Via schepen, bier, ijzer en sigaretten uitkomen bij ontwikkelingswerk? John van de Winkel deed het. Zijn loopbaan in Zevenaar begon in 1980. In een gestaag tempo klom hij via projectmedewerker Plan B, chef Verpakkingen en hoofd Productie op tot directeur. Op eigen verzoek verliet hij in 1996 het bedrijf. ‘Er was geen sprake van onvrede. Integendeel. Turmac/BAT was een geweldig bedrijf met een informele en aangename sfeer. Met vriendelijke mensen en uitstekende arbeidsvoorwaarden; een nieuwe uitdaging lonkte.’

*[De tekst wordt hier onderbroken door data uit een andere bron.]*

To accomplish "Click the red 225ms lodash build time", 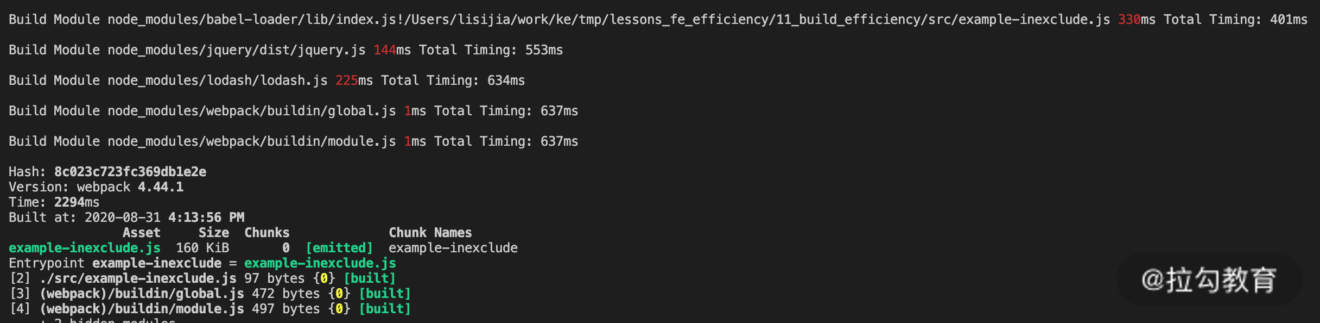I will pos(347,80).
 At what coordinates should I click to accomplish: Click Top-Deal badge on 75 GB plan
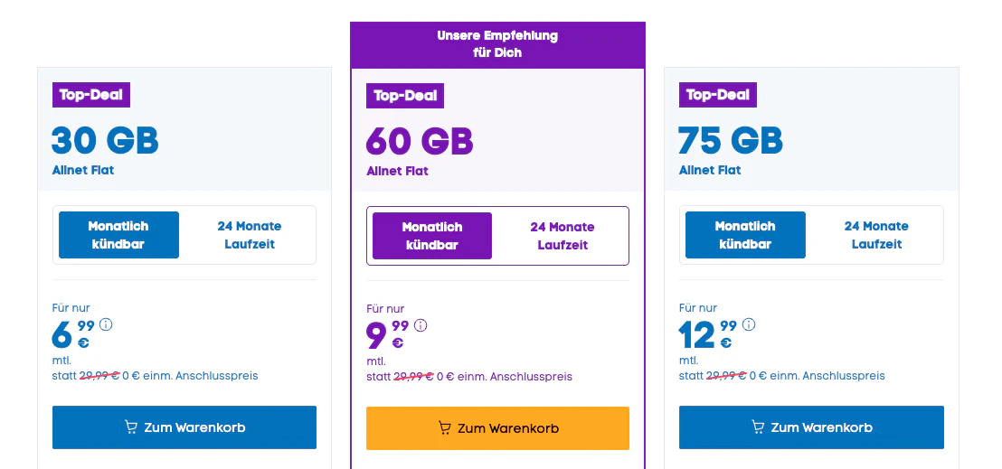click(x=718, y=95)
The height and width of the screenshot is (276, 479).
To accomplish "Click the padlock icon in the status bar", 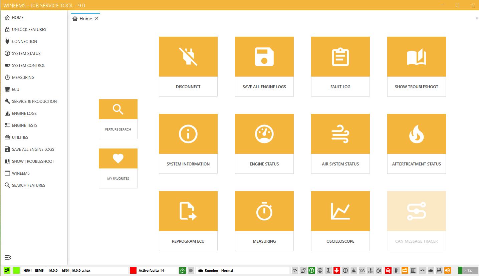I will click(303, 270).
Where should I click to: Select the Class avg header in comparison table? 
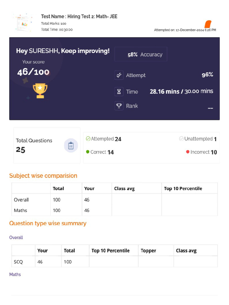tap(124, 189)
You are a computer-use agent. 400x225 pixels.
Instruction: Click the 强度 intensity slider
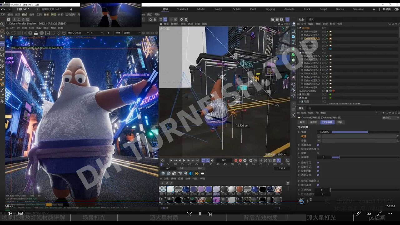(x=350, y=132)
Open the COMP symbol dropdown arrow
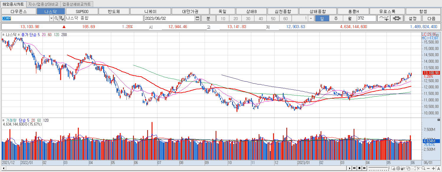The height and width of the screenshot is (172, 442). [52, 18]
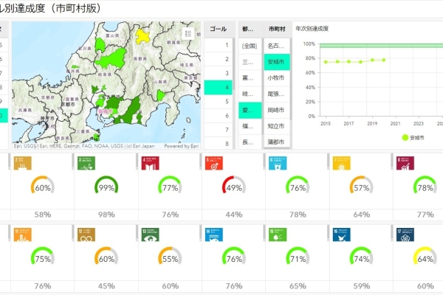Image resolution: width=443 pixels, height=295 pixels.
Task: Click the SDG 17 partnerships icon
Action: pyautogui.click(x=402, y=234)
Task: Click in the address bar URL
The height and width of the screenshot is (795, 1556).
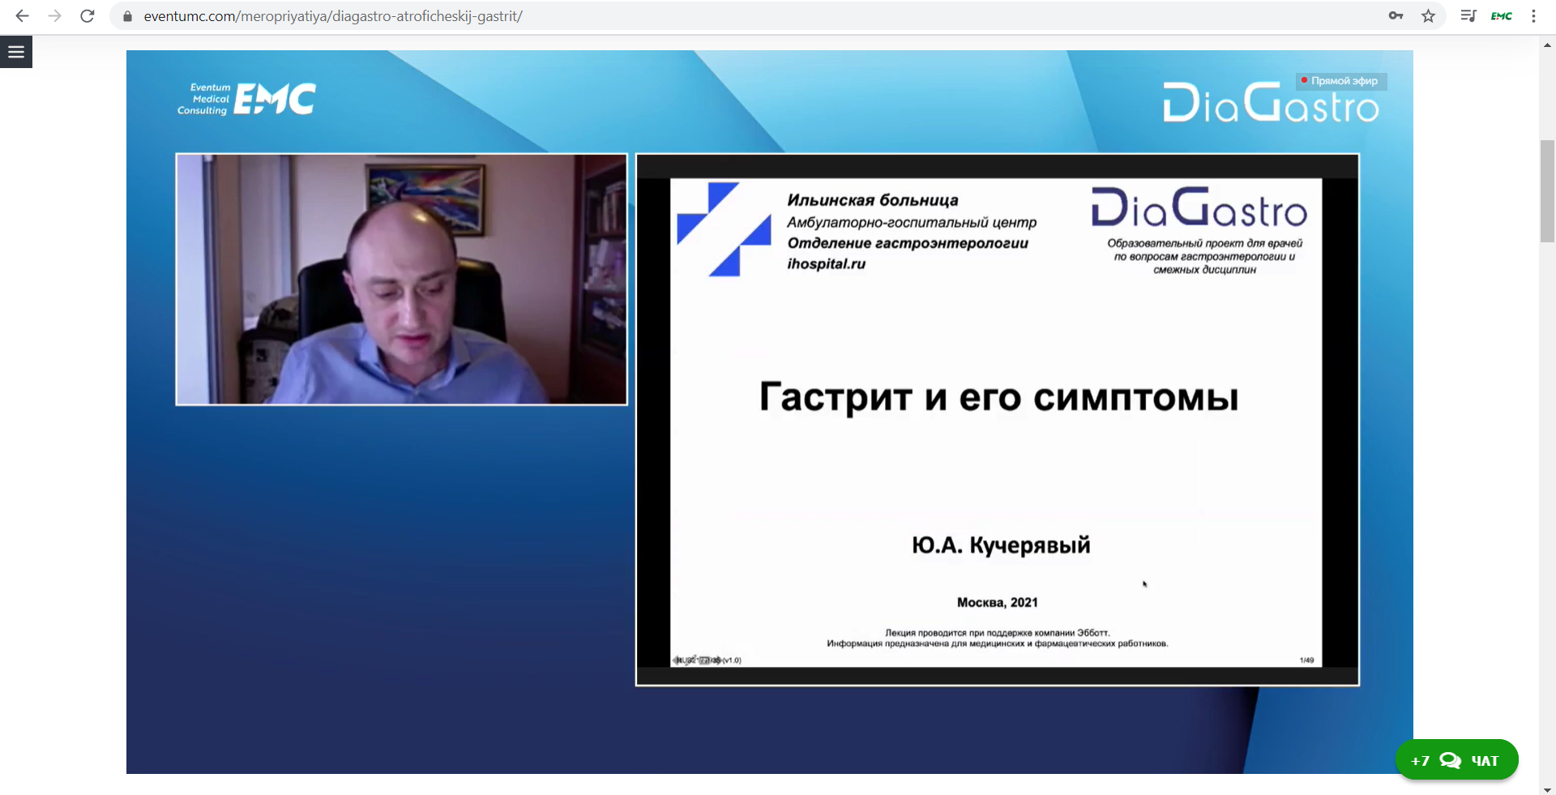Action: tap(332, 16)
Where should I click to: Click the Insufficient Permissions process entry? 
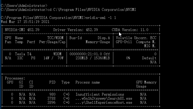click(100, 94)
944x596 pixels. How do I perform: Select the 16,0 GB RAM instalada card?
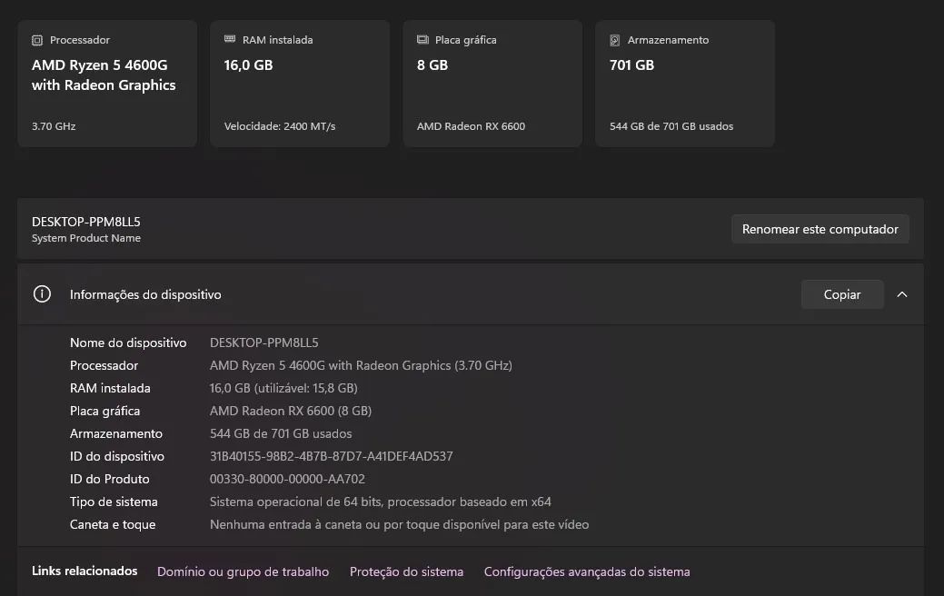click(x=300, y=84)
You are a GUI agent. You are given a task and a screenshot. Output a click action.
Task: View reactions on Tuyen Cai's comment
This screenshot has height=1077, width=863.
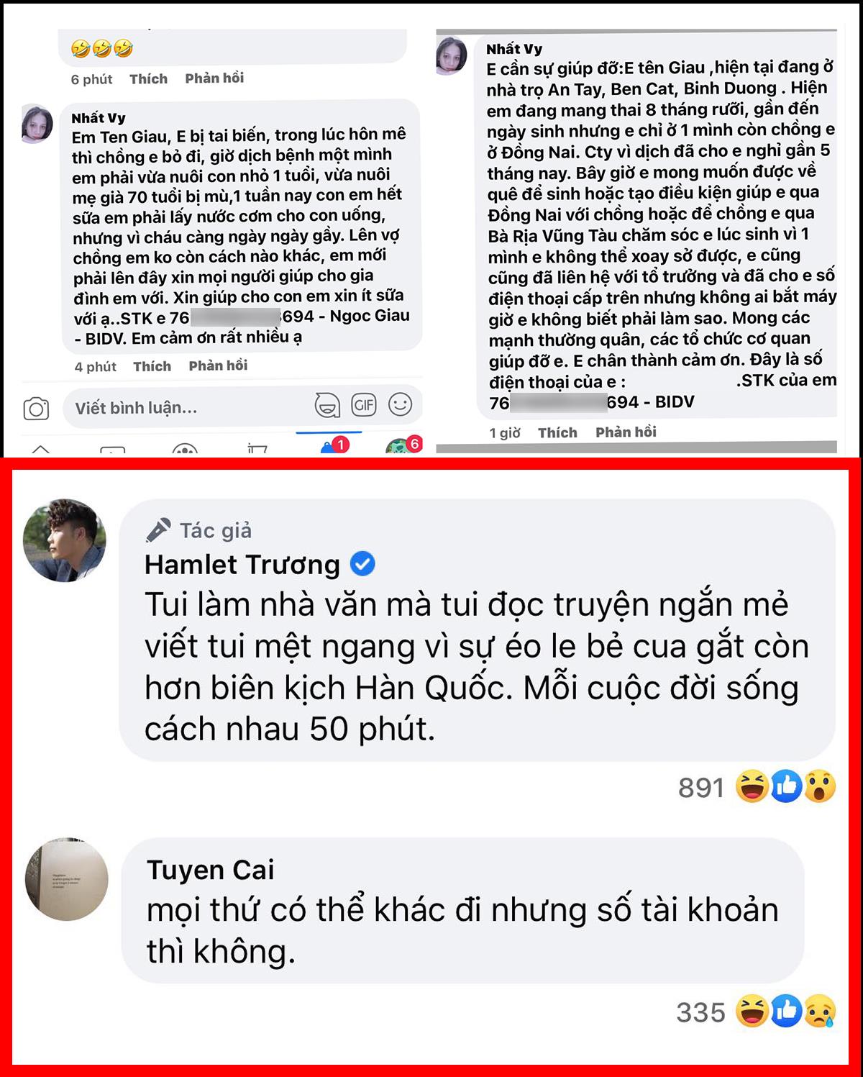click(x=755, y=1012)
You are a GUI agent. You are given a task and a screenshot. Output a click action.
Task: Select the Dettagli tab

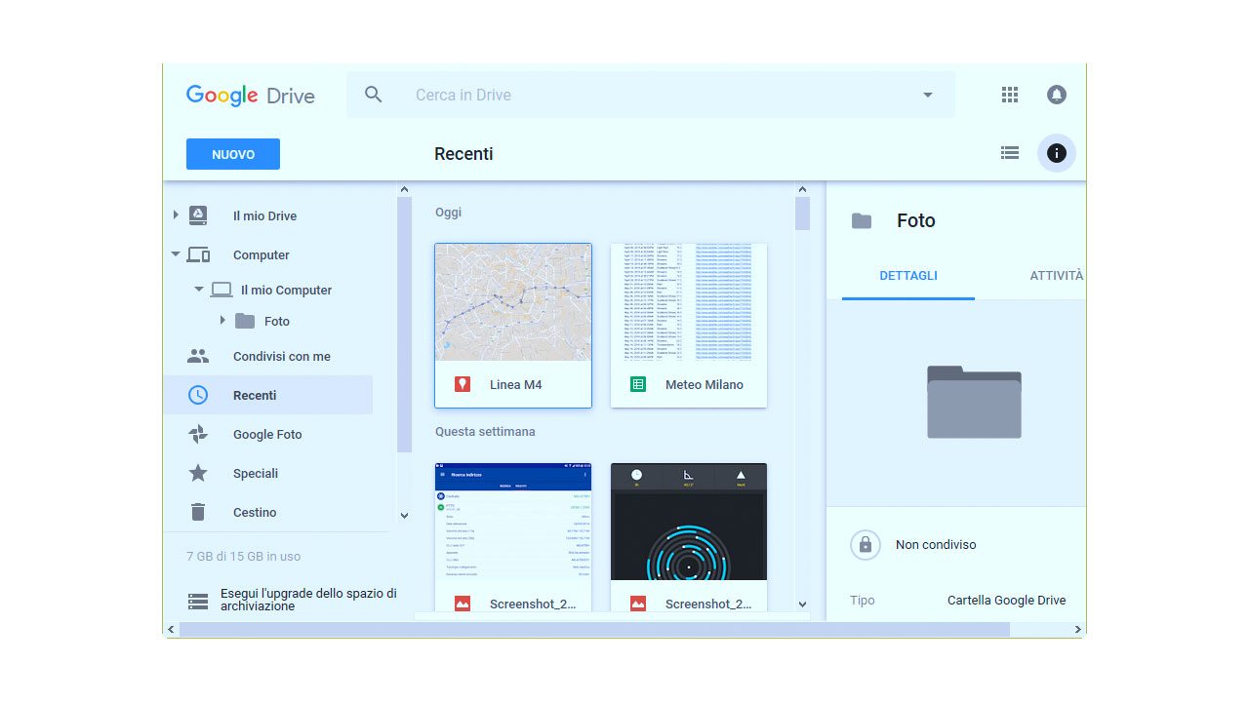point(907,276)
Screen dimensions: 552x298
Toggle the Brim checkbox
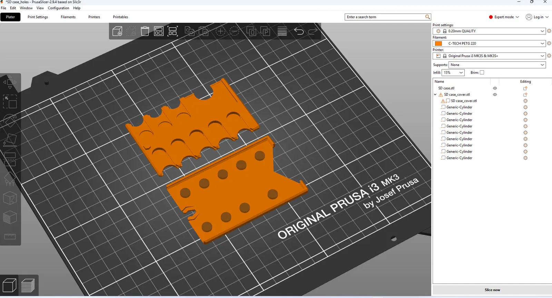tap(482, 73)
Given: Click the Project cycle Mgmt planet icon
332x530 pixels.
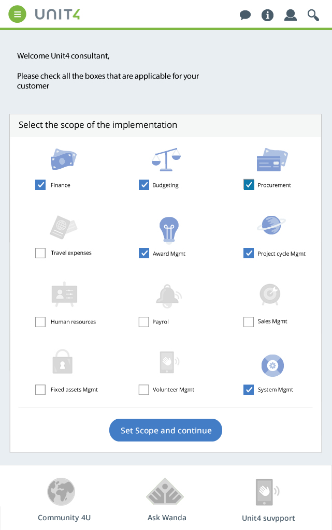Looking at the screenshot, I should (271, 225).
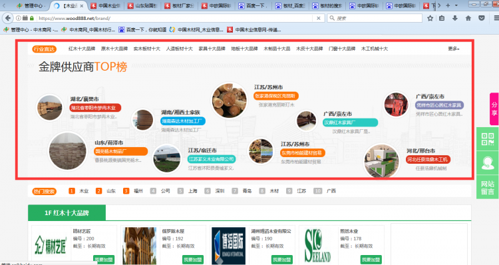Go to browser home page icon
The width and height of the screenshot is (499, 265).
468,18
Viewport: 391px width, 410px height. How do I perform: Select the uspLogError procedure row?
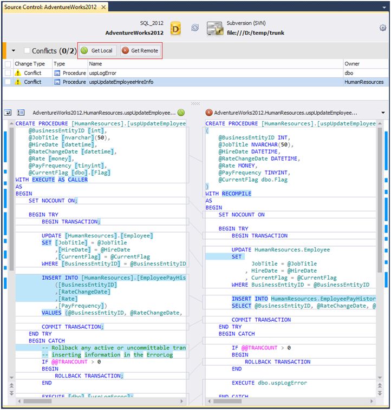click(x=103, y=73)
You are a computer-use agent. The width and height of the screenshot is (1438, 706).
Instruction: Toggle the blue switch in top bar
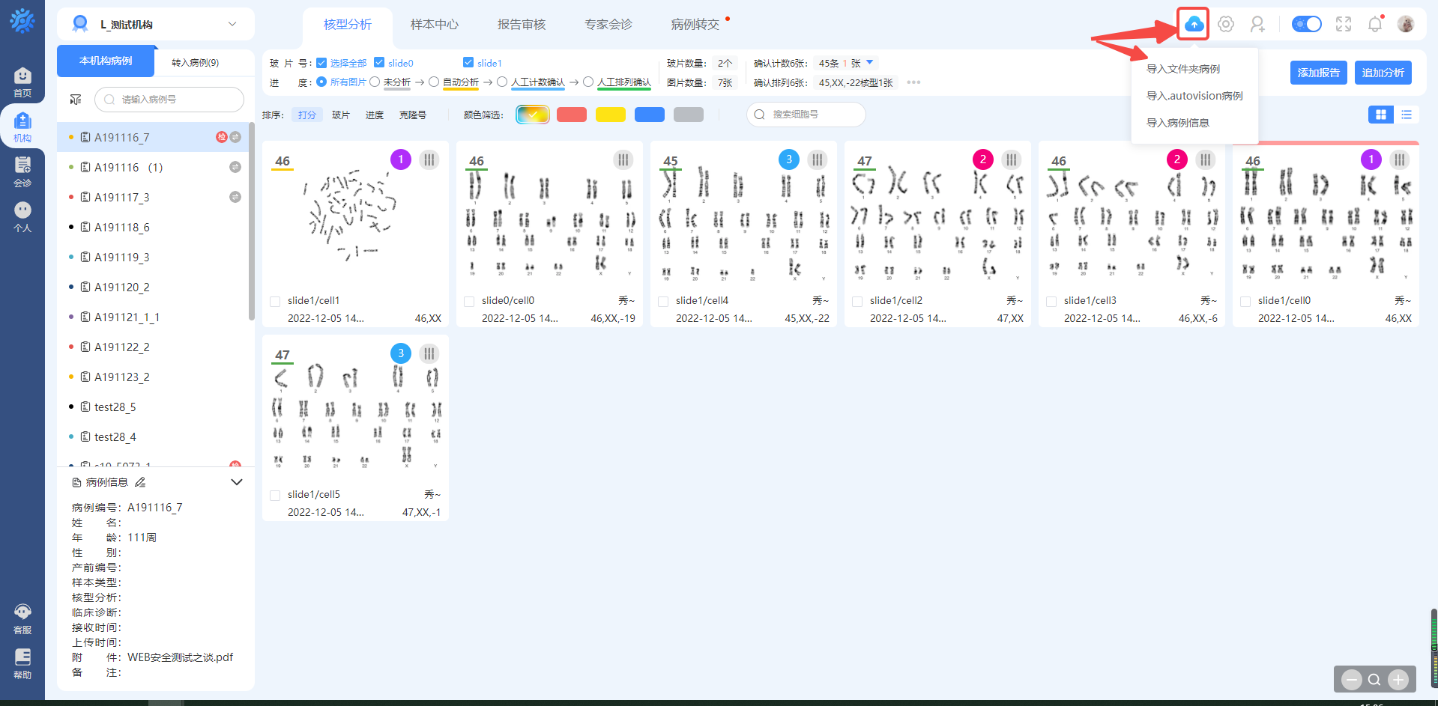(1307, 24)
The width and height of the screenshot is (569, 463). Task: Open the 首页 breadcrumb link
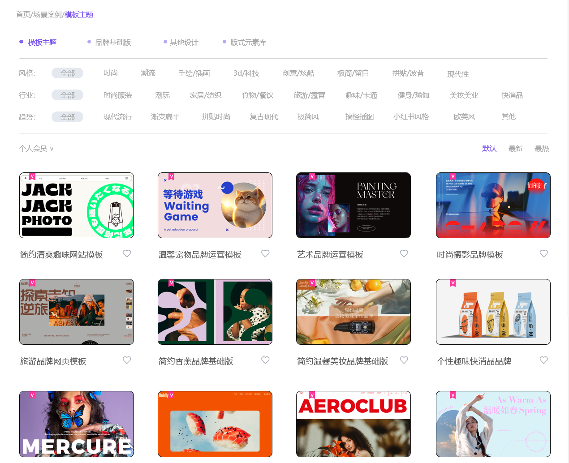pos(22,14)
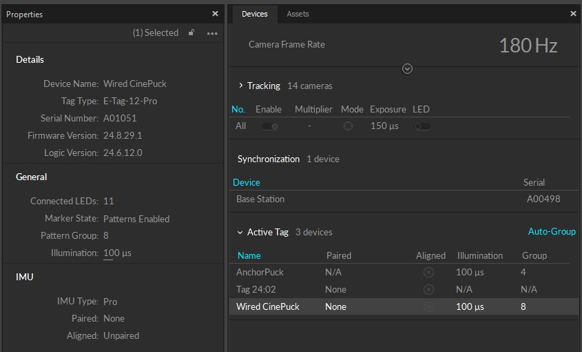Click the tracking Mode crosshair icon

pos(349,126)
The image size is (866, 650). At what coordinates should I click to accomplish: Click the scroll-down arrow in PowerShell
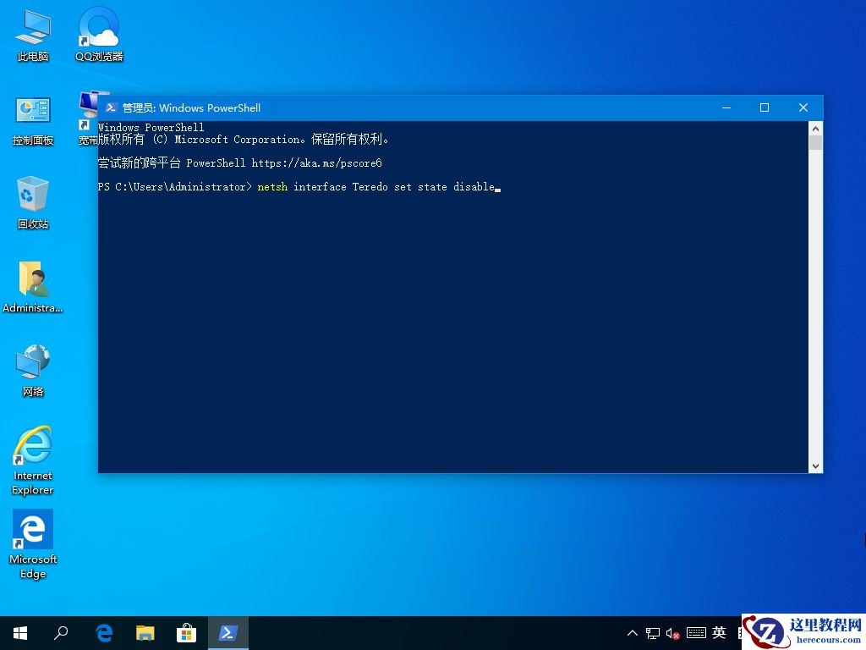pyautogui.click(x=814, y=465)
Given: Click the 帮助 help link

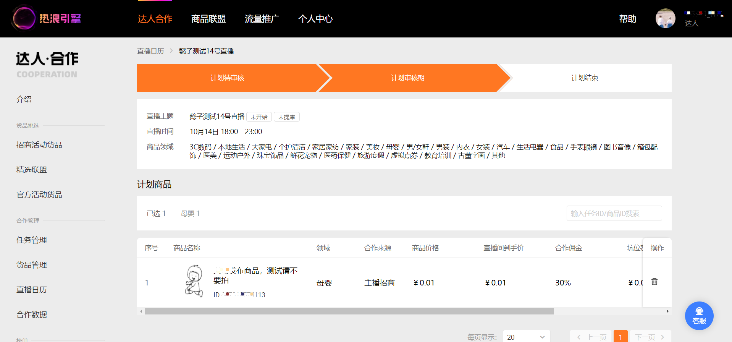Looking at the screenshot, I should pyautogui.click(x=628, y=19).
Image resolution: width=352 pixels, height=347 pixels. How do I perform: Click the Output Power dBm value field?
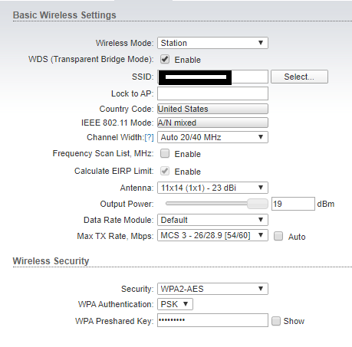tap(293, 204)
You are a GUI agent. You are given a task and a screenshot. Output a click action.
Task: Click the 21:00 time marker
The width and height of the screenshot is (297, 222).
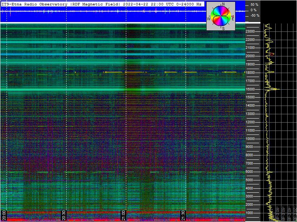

En uitdagend werd het. Na wat interim klussen deed John vanaf 2000 projecten voor ICCO, een non-profit organisatie. Zes jaar later maakte hij de stap, als vrijwilliger, naar Youth at Venture. Deze organisatie biedt aan jongeren uit de sloppenwijken van Manilla een compleet pakket om een onderneming te starten. ‘Ik werd zo geraakt door de veerkracht van deze jonge mensen dat ik in 2012 stichting LOOP heb opgericht. LOOP importeert gezonde en lekkere landbouwproducten uit de Filipijnen, betaalt een eerlijke prijs, werkt zonder tussenhandel en winstoogmerk en met louter vrijwilligers En Erwin? Natuurlijk is hij erbij.’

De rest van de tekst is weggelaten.